Personal information
- Full name: Luke MacDougall
- Born: 5 February 1982 (age 44) Sydney, New South Wales, Australia

Playing information
- Height: 183 cm (6 ft 0 in)
- Weight: 94 kg (14 st 11 lb)
- Position: Wing
Club
| Years | Team | Pld | T | G | FG | P |
| 2002 | Cronulla Sharks | 7 | 4 | 0 | 0 | 16 |
| 2003–06 | South Sydney | 47 | 31 | 0 | 0 | 124 |
| 2007 | St. George Illawarra | 4 | 1 | 0 | 0 | 4 |
| 2007 | Newcastle Knights | 2 | 0 | 0 | 0 | 0 |
| 2010 | Melbourne Storm | 10 | 4 | 0 | 0 | 16 |
| 2012 | Canterbury Bulldogs | 2 | 0 | 0 | 0 | 0 |
|  | Total | 72 | 40 | 0 | 0 | 160 |
- Source:
- Father: Gil MacDougall
- Relatives: Ben MacDougall (brother) Adam MacDougall (brother)

= Luke MacDougall =

Australian rugby league footballer

Luke MacDougall (born 5 February 1982) is an Australian former professional rugby league footballer in the National Rugby League competition, who last played for the Canterbury-Bankstown Bulldogs. He previously played for the Cronulla-Sutherland Sharks, South Sydney Rabbitohs, St. George Illawarra Dragons, Newcastle Knights and the Melbourne Storm. MacDougall's position of choice was on the .

==Background==
MacDougall was born in Sydney, New South Wales, Australia.

MacDougall is the youngest brother of Australian Kangaroos and State of Origin representative Adam MacDougall, former rugby league and Scottish rugby union player, Ben MacDougall and son of former NRL player Gil MacDougall.

==Playing career==
MacDougall made his first grade debut for Cronulla-Sutherland in round 4 of the 2002 NRL season against the Brisbane Broncos scoring a try in a 18–16 loss. MacDougall made a total of seven appearances in his debut year and scored four tries.

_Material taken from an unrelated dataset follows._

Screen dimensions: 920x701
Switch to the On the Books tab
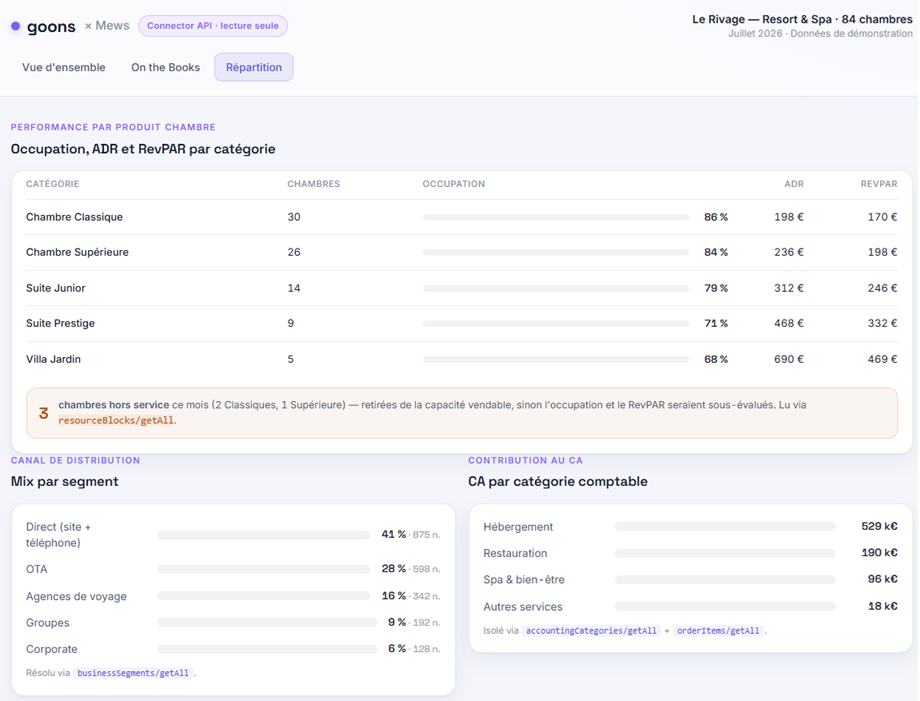click(165, 67)
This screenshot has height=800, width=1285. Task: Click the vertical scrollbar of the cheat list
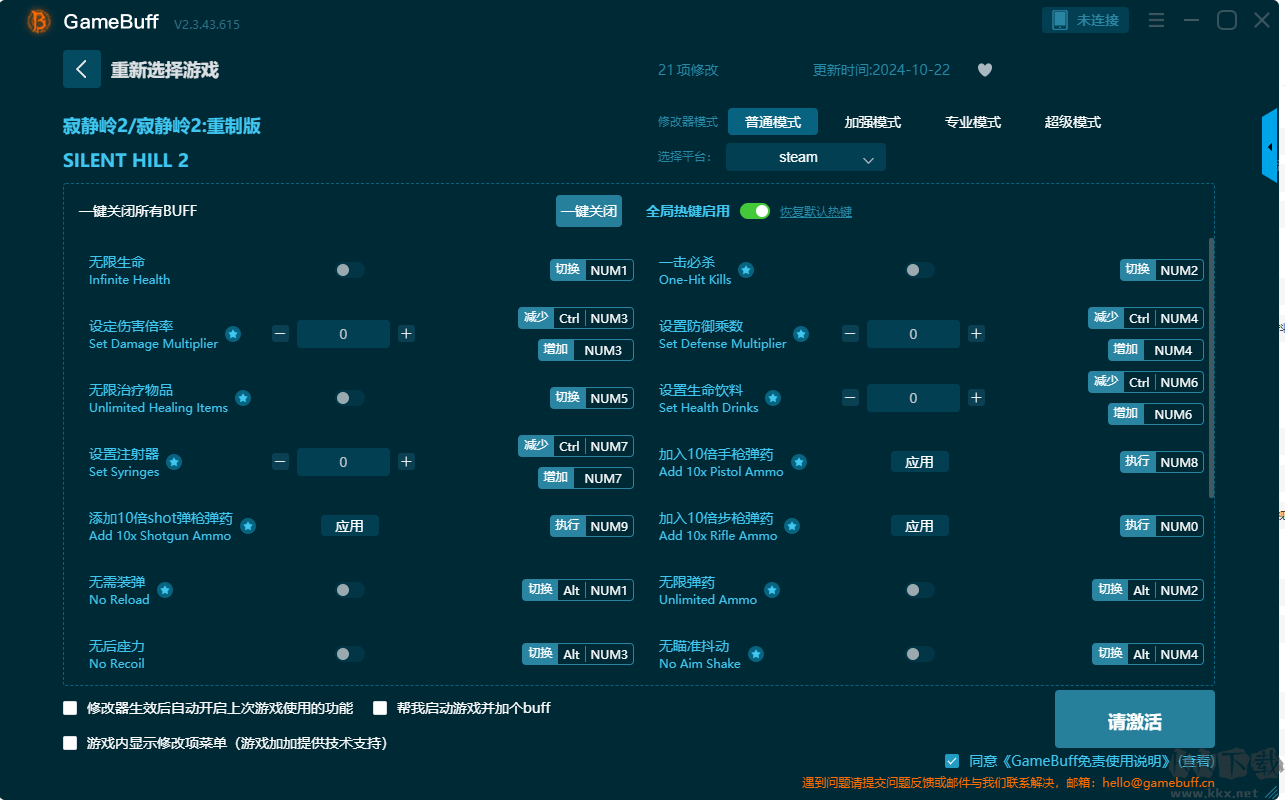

In 2003, MacDougall signed with the Brisbane Broncos but spent the early part of the season playing for the Toowoomba Clydesdales in the Queensland Cup. In June 2003, he joined the South Sydney Rabbitohs. MacDougall played for Souths during a difficult period in their history where the club finished last in 2003, 2004 and 2006. During the 2005 NRL season, MacDougall was suspended for ten matches after performing a dangerous tackle on Sydney Roosters player Anthony Minichiello.

In 2007, MacDougall joined St. George Illawarra but only managed to play four games before being released to join Newcastle mid-season. In 2010, he signed with Melbourne and played for them during a year in which the club had two premierships stripped from them and were forced to play for no points after the NRL discovered the club had deliberately breached the salary cap between 2006 and 2010.

MacDougall joined Canterbury-Bankstown full-time NRL squad in 2012. He only featured in two games for Canterbury and did not play in the 2012 NRL Grand Final defeat by his former club Melbourne.

==Career highlights==
- First Grade Debut: 2002 - round 4, Cronulla-Sutherland vs Brisbane Broncos at ANZ Stadium, 7 April

==Retirement==
MacDougall decided to retire from rugby league at the end of the 2012 NRL season.